Let the mint do its thing (part 377485 of “All-grass lawns are evil”)

Americans spend $887 billion going camping and hiking and visiting national parks to view the beauty of nature, and then they go home and mow and spray and weed and fertilize and do everything they can to stop that nature from existing in their lawns and in their gardens. 

Veronica Shukla. “For the Love of Mint in all its Spreading Glory.”

The whole article at Think Outside the Lawn is worth reading for why to unlearn what you’ve been taught about the necessity of rigidly managing mint in your garden lest it become unruly, swallow your neighbor’s cat, start mugging little old ladies down at the bus station, and throw the actual planet off its actual axis… or whatever it is that people think mint is going to do if you turn your back on it for one minute.

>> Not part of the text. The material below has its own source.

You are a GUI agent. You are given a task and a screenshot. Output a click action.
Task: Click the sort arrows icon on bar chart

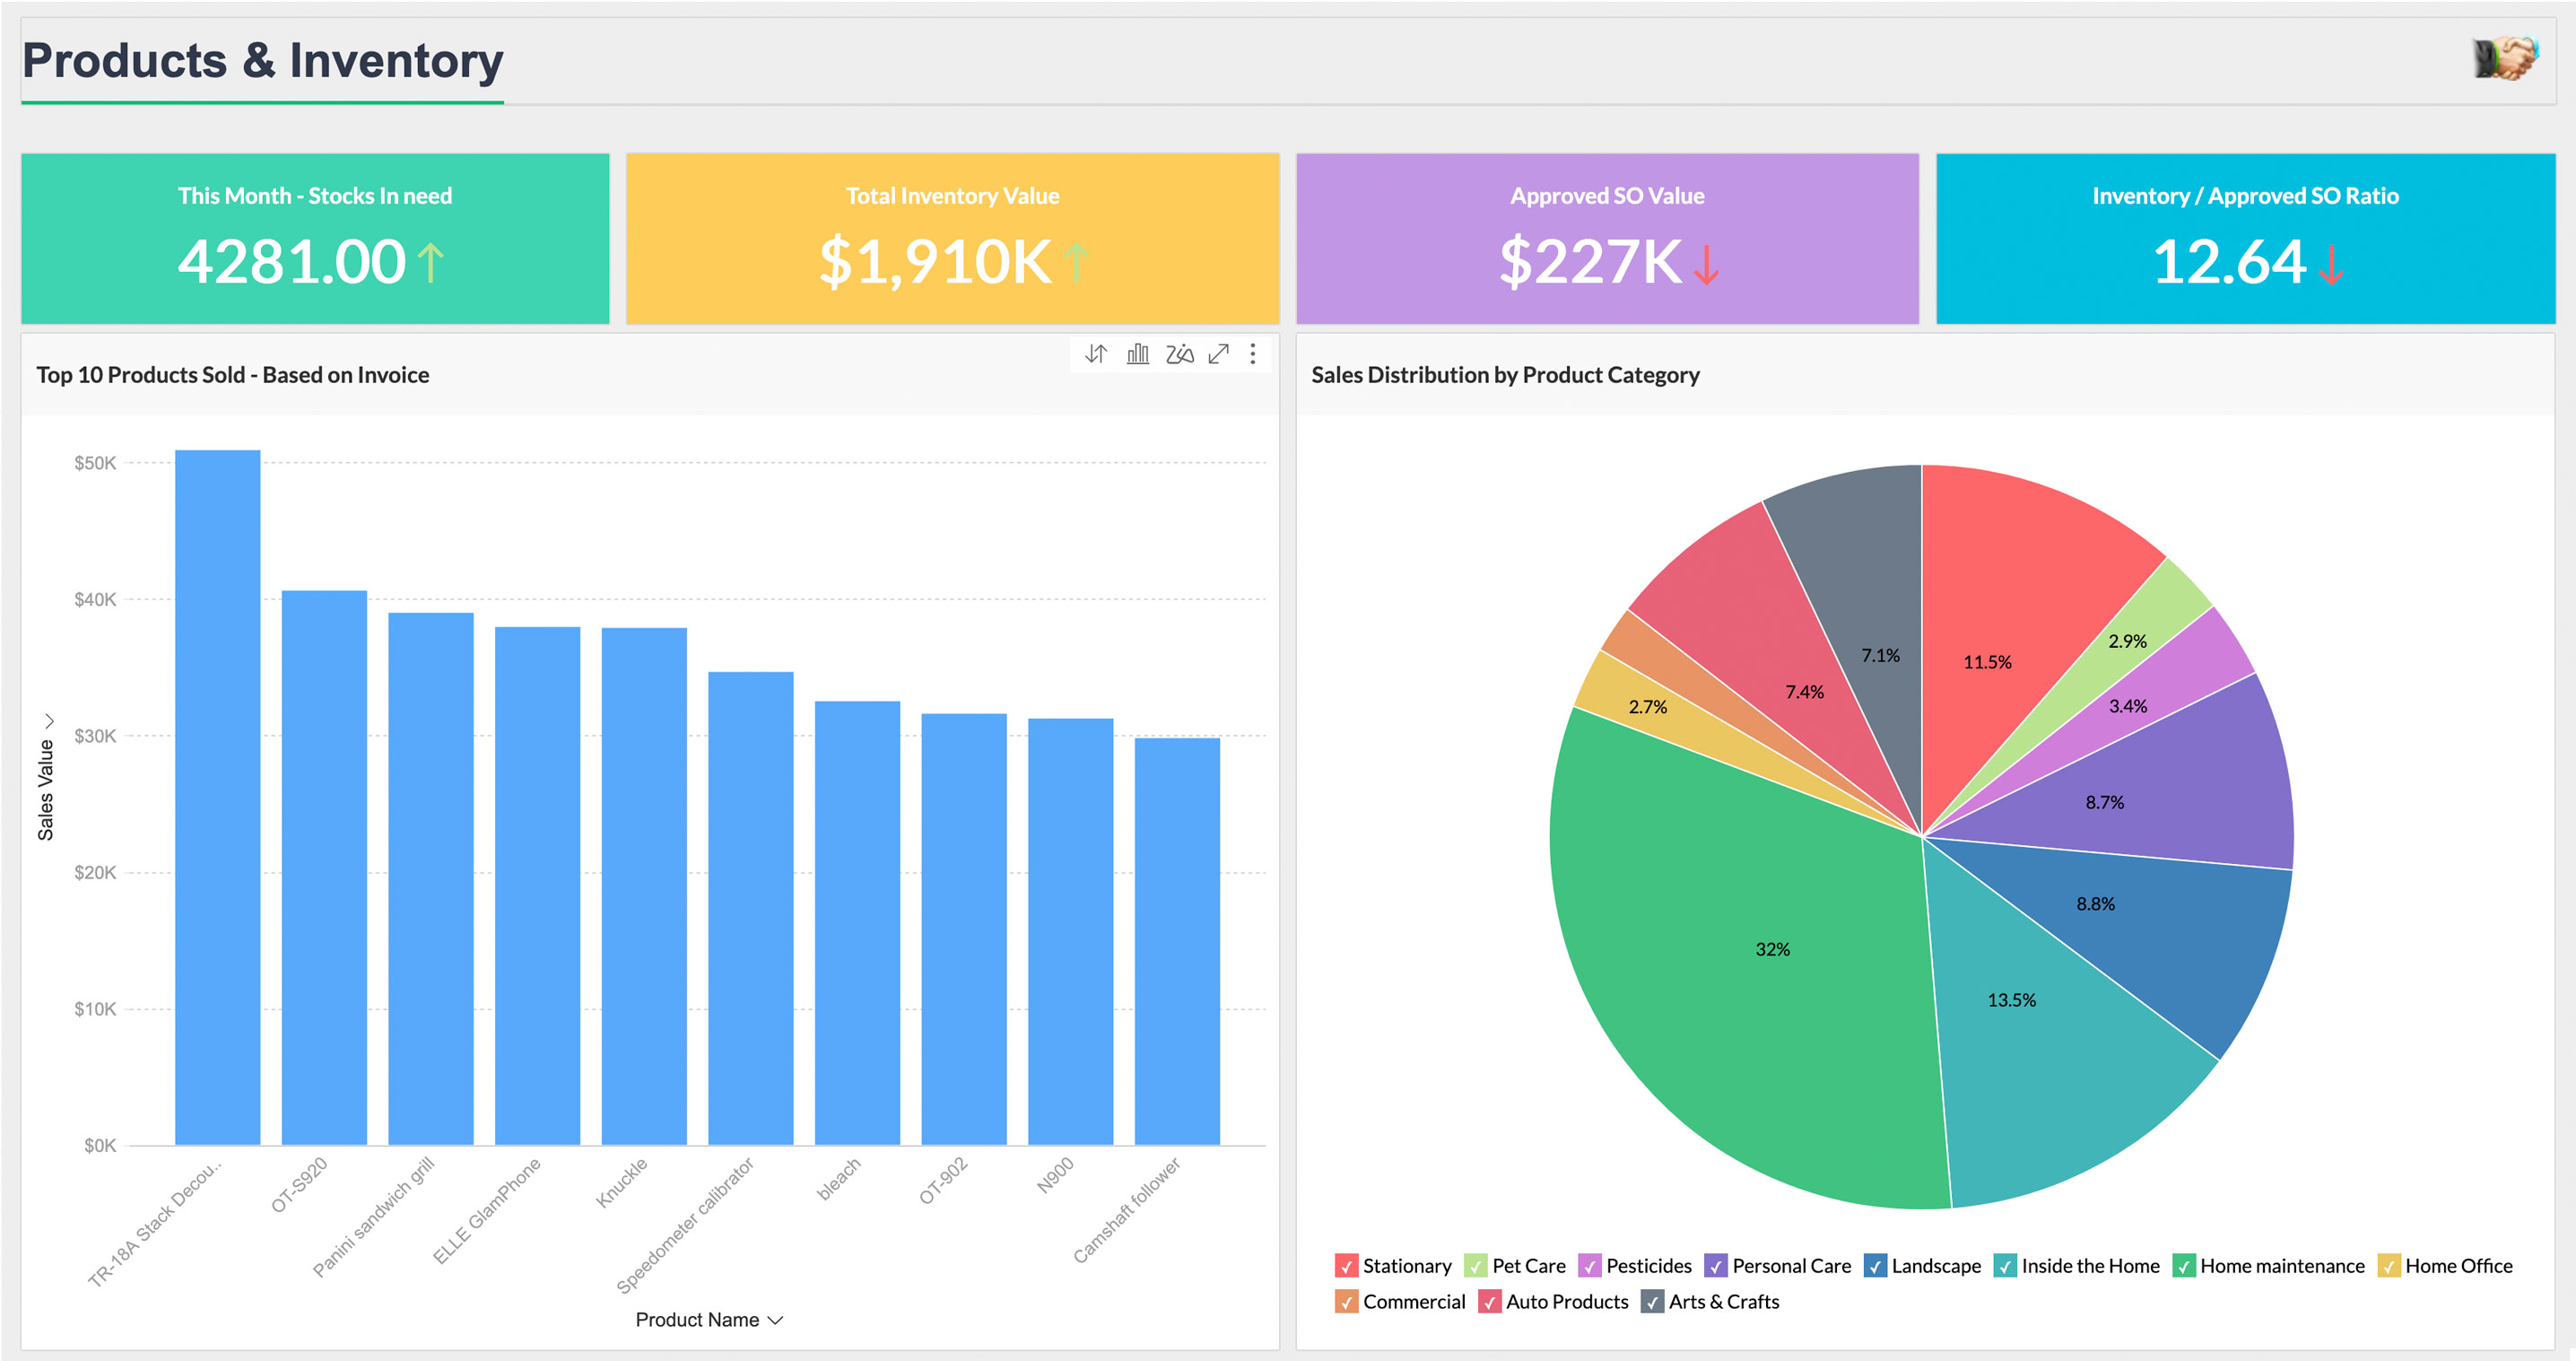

In a similar vein, I recommend “Stop Wasting Time and Money on Broken Ecosystem Functions” from the same blog.


Mowing, weed whacking, pulling, and spraying chemicals to remove all plants that would attract birds, bees, and butterflies for the sake of a “clean” monoculture lawn and a few nonnative ornamentals; and then purchasing and placing bird feeders, bird seed, nectar, bee boxes, etc.

Veronica Shulk, “Stop Wasting Time and Money on Broken Ecosystem Functions

Bonus: lots of the “weeds” that want to grow in your lawn and in your area have medicinal, spiritual, and/or food uses in addition to being important to the local ecosystem totally independent of whether humans notice them or not.